Police originally thought the attack was a revenge killing over a drug ripoff, but sources said Saturday that the motive appeared to have been a robbery.

Video surveillance showed Nunez calmly leaving the vehicle, closing the door behind him, and discarding a bloody shirt in a trash can, which police later recovered and matched the DNA to Nunez, according to the criminal complaint. Cops nabbed Nunez Saturday morning at his brother's home in the Bronx, officials said.

Nunez did not offer a plea before Judge Arthur F. Engoron at the arraignment Sunday, and reappears in court to face a grand jury on Thursday, June 27.

Police Commissioner Raymond W. Kelly praised the work of the NYPD on Saturday.

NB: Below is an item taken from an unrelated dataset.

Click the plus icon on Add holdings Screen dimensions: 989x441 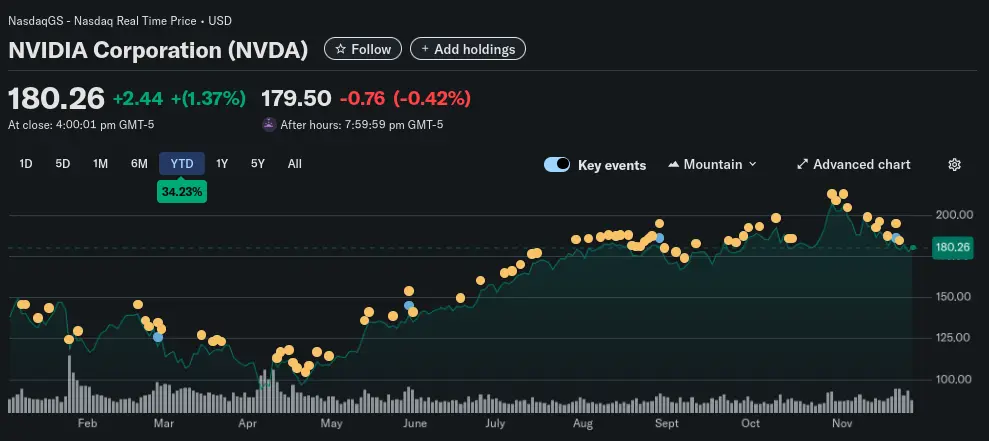(x=424, y=49)
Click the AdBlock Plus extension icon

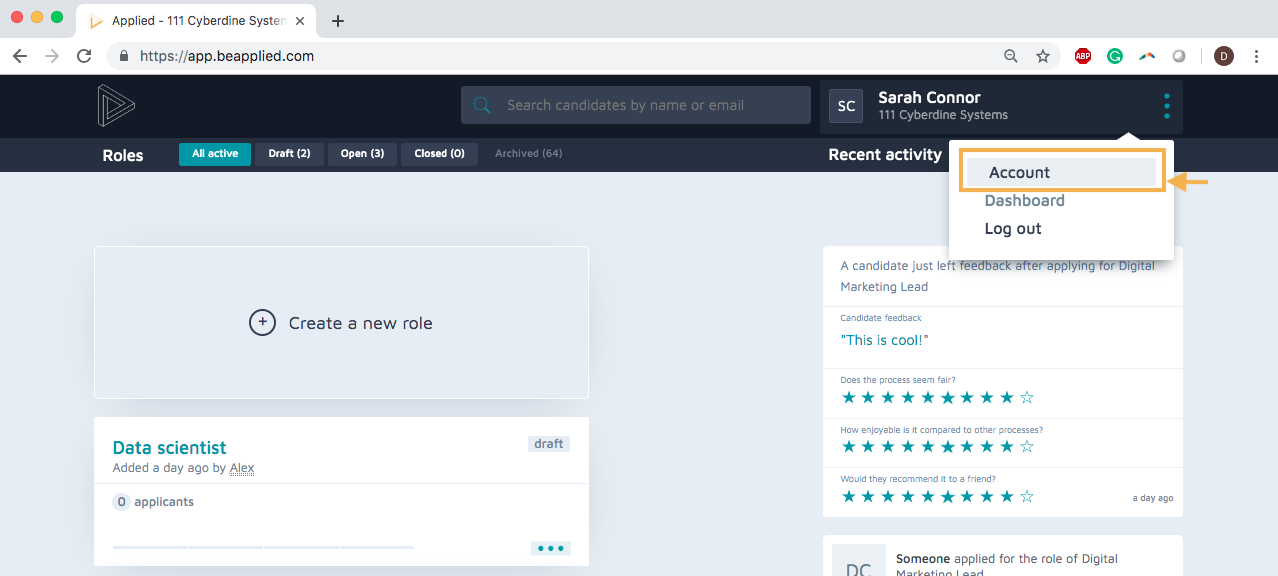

"Detectives assigned to this case did a masterful job, relentlessly working it to apprehend a suspect who initially appeared so calm, collected, and out of reach," Kelly said.

In Nunez's Concourse Village neighborhood, residents were surprised to learn of his alleged connection to the brutal crime.

Milton Dixon, 62, the superintendent in Nunez's building, said Nunez had been nicer to him than many of his neighbors at 928 College Ave.

"He was a composed person, he never seemed to be aggressive," said Dixon. "He didn't have that type of behavior. When I worked for him in his apartment I never had a problem, unlike some of the other tenants."

Nobody answered the door at Nunez's apartment, and a man at the rental building where police arrested Nunez, just two blocks away, said he didn't know anything about the crime or arrest.